Records from a collection
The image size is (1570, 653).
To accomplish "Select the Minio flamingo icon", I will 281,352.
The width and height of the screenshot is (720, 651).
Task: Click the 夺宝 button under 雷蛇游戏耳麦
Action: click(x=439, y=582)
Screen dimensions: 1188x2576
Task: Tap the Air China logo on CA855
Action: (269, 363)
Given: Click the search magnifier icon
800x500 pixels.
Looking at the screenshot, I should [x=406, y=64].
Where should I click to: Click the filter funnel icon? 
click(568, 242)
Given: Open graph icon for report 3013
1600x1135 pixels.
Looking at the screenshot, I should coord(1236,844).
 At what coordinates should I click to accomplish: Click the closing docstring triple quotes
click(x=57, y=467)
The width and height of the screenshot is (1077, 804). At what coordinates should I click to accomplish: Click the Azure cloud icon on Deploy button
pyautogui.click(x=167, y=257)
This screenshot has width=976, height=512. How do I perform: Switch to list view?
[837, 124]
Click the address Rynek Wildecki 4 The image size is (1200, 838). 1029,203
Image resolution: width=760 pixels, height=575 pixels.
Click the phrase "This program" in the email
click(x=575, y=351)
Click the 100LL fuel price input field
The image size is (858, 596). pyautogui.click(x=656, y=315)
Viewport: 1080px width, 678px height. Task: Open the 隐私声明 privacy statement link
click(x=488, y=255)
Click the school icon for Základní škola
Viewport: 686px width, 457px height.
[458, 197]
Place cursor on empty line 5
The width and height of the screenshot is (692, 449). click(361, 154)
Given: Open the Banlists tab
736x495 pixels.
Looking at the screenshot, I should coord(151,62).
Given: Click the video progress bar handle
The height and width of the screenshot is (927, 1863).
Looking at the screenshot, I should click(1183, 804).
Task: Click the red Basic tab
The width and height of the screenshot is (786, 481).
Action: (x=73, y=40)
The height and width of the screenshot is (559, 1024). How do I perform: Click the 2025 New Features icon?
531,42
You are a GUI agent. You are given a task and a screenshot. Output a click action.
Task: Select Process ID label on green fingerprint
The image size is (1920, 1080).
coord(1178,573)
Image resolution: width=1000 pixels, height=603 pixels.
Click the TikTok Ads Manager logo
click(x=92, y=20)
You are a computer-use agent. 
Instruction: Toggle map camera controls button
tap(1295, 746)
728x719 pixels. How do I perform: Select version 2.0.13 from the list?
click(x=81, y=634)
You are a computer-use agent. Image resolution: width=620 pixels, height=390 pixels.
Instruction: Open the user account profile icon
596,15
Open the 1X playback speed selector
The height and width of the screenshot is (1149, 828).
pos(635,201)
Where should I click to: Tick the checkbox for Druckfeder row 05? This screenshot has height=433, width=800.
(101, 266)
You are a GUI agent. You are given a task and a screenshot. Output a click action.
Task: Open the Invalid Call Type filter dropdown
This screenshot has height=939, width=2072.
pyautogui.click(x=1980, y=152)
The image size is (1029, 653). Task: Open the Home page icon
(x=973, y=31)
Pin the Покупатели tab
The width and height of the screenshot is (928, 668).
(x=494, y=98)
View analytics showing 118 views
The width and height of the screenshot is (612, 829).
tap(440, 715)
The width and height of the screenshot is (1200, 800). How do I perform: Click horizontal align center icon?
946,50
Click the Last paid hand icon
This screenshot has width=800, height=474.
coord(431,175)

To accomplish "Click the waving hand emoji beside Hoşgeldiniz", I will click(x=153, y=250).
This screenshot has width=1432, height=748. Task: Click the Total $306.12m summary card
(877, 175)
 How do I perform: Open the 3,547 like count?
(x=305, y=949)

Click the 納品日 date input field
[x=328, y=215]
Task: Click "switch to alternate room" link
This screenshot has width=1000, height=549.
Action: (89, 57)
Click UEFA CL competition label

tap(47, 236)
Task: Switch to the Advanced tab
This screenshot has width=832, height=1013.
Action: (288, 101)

**Activity:**
Reproduce, word for word, the lines of the data from the one that contains "This screenshot has width=1000, height=549." to the end, both ends included.

**Result:**
This screenshot has width=1000, height=549.
Action: (89, 57)
Click UEFA CL competition label

tap(47, 236)
Task: Switch to the Advanced tab
This screenshot has width=832, height=1013.
Action: (288, 101)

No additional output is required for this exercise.